The remains of the Roman city of Ocriculum lie in a landscape along a bend of the Tiber and are crossed by the Via Flaminia. Walking routes allow access to the principal monuments of the ancient settlement, including the forum and basilica area, the structure known as the Grandi Sostruzioni, the theatre, the baths, a monumental entrance pier, a large nymphaeum, a paved stretch of the ancient Via Flaminia flanked by a circular funerary monument and a public fountain, the amphitheatre, and several funerary monuments.

Excavations carried out in 1780 at the site of the ancient municipium revealed several public buildings, including the theatre, the basilica, the amphitheater, the baths, and several temples. These remains were then for the most part covered again.

Among the most famous objects recovered are monuments now displayed in the round hall of the Vatican Museums, including the large mosaic that decorated the floor of the principal hall of the baths, depicting Nereids, Tritons, sea monsters, and scenes of combat between Greeks and Centaurs. Also discovered were the colossal head of Zeus of Otricoli, and the colossal head of Claudius.

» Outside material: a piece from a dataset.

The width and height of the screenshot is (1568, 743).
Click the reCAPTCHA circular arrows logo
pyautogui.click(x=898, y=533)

Approaching the city along the road leading to it, several remains of masonry appear that are believed to have been part of the enclosure used to hold wild beasts. Nearby stands the amphitheater, whose arena measures 67 meters by 45 meters along the major axes of its ellipse. An additional 17 meters were occupied by the seating tiers, the podium, and the external portico.

Within the area of the ancient city the principal cloaca was discovered. To the north-east were found water reservoirs and other structures. In the property known as Le Civitelle remains of roads and subterranean chambers were uncovered.

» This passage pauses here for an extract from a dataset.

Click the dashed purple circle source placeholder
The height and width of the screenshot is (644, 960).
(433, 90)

Among the remains are the ruins of the villa of Titus Annius Milo, as well as structures associated with the Manlia gens. Excavations also uncovered a large porphyry basin.

==== Other sites ====
Part of the site includes the Antiquarium of Casale San Fulgenzio, which houses a permanent archaeological exhibition with materials uncovered during excavations conducted between 1960 and 2005. Among the finds are pre-Roman bucchero vessels, decorative terracottas, bricks, cinerary urns, and marble portraits and sculptures.

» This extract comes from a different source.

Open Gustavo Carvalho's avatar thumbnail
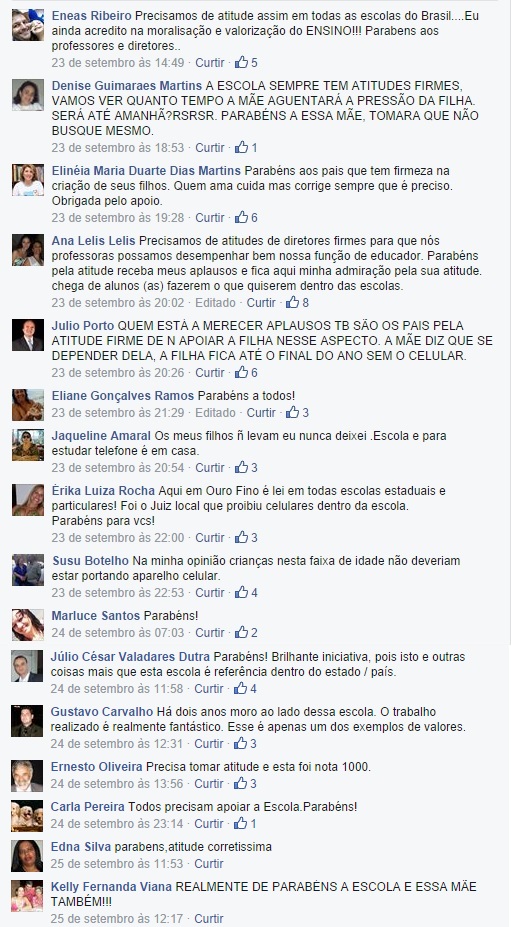 coord(27,721)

Along the modern Strada Statale Flaminia lies an archaic necropolis dating to the 7th century BC.

== Notable people ==
Among the most distinguished families of Otricoli in the 19th century were that of Count Ernesto Squarti for wealth, the Pierdonati and Gigli families for literary distinction, and the Biondi family for evangelical charity and learning, exemplified by the archpriest Domenico Biondi.